第2話
次の日、明人は一限目から授業がある。
「明人、本当に大学生なんだな。しかも、国立大学とか。そんなに頭良かったか?」
「受験がんばったからな。丈は変身する前はどこにいたのかな」
「さぁな。気づいたら檻に入れられていて、どこかの研究所から俺は逃げて来たんだ」
「そうか……」
つまり、猫に変身させる研究をしている場所がこの近くにあるということなのだろうか。
「ところで、どこまで着いてくるんだ?」
大学に向かっているので、同じく大学に向かう大学生たちが大勢歩いている。もちろんそばに猫が歩いている学生は明人の他にはいない。チラチラと視線を送られる。
「明人が大学行っている間、俺どうすればいい?」
「猫っぽく、散歩とか?」
まさか、講堂の前で待っていてとは言えない。
「そうだな。とりあえず初めて来たところだ。迷わない程度に大学内を見て回るか」
丈は尻尾をくねらせて、キャットウォークで歩いて行った。
午前の授業が終わり、明人は食堂に向かう。歩きながらどこかに丈がいないかと探したが姿は見えない。大学内から出ないと言っていたから、迷子にはなっていないだろうが。お腹は空かないだろうか。
食堂に着くといつものように学生たちであふれていた。トレイを手に並んで、アジフライのA定食を頼む。ごはんとみそ汁とサラダがついて、五百円は学生のお財布に優しい。
しかし、毎度のことながら席が空いていない。しばらく明人が空席を探していると、声がかかった。
「藤森くん、こっち。空いているよ」
その愛らしい声を耳にしただけで、明人の心臓は跳ねる。テラスの方を見ると、眼鏡をかけた背の低い彼女が手を上げていた。
「江原さん。そこ空いているの?」
江原さんの友人が座っているが、彼女は立ち上がってどうぞと言う。
「彼女、これから調べものに行くんだって」
「じゃあ。お邪魔します」
「どうぞ、どうぞ」
二人席なので明人は江原さんの目の前に座る。テラス席だが、木陰になっていて風もよく通るので暑くはなかった。いただきますと軽く言い明人は箸を手に、アジフライを口に運ぶ。
「えっと、江原さんはB定食?」
「うん。ハンバーグがあるといつも頼んじゃうんだ。藤森くんみたいにお魚食べた方がいいっていつも思うんだけどね」
江原さんは眼鏡の奥の目を細めて笑う。明人は何か気の利いたことを言いたかったが、言葉が上手く出てこない。
「おい。明人」
「なんだよ。いま、忙しいんだよ」
「お前、この子のことが好きだな」
「なッ!」
足元を見るといつの間にか猫の丈が座っていた。その表情はニヤリと笑っているように見える。
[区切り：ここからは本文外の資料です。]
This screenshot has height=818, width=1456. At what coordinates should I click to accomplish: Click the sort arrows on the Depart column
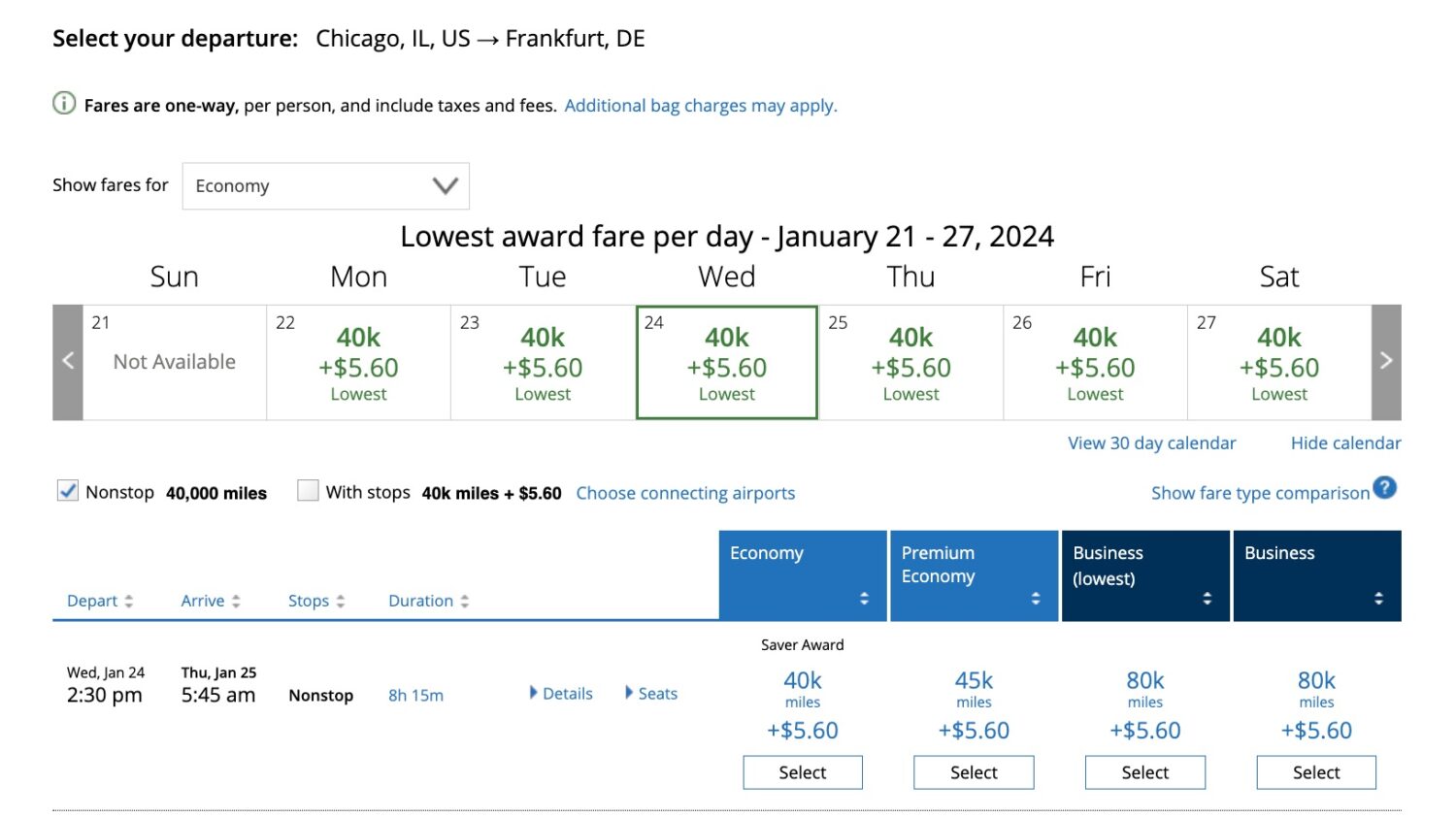(129, 601)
「バレバレだぞ。二組の佐藤さんが好きだったときと同じ表情をしているからな」
「お、おい。黙れよ」
明人は丈と江原さんの顔を交互に見る。これでは好きだと言っていることが、丸聞こえだ。
「黙って欲しかったら、そのアジフライをよこすんだな」
アジフライをゆすって来た。明人はこれ以上余計なことを話されたらたまらないと、アジフライに箸を伸ばす。
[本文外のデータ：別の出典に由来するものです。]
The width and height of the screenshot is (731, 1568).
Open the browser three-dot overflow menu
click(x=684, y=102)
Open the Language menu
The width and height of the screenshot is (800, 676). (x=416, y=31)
「どうしたの、藤森くん。あ、猫。だからにゃーにゃー言っていたんだ」
「にゃーにゃー?」
明人にはちゃんと人間の言葉で話しているように聞こえた。すると、チッと丈が舌打ちをする。
「明人以外には言葉が通じないんだよ」
そういえば昨日、そんなことを話していた気がする。それならば、丈が江原さんに好きだの何だと言っていたのは聞こえていない。
「なんだ。良かった」
「なんだか藤森くん、その猫とお話しているみたいだね」
ほんわかして江原さんは言うけれど、あまりに丈と話し込むと完全に変人になってしまう。明人は笑顔を向けて言う。
「実は昨日、飼いはじめたんだ。わっ!」
「飼うというより同居だな」
丈は明人の膝の上に乗り上がって、くんくんと定食の味噌汁の匂いを嗅ぐ。
「昨日? その割には懐いているね」
「何か人懐っこい猫で、あっ! こら!」
デレデレしている間に丈にアジフライを取られる明人だった。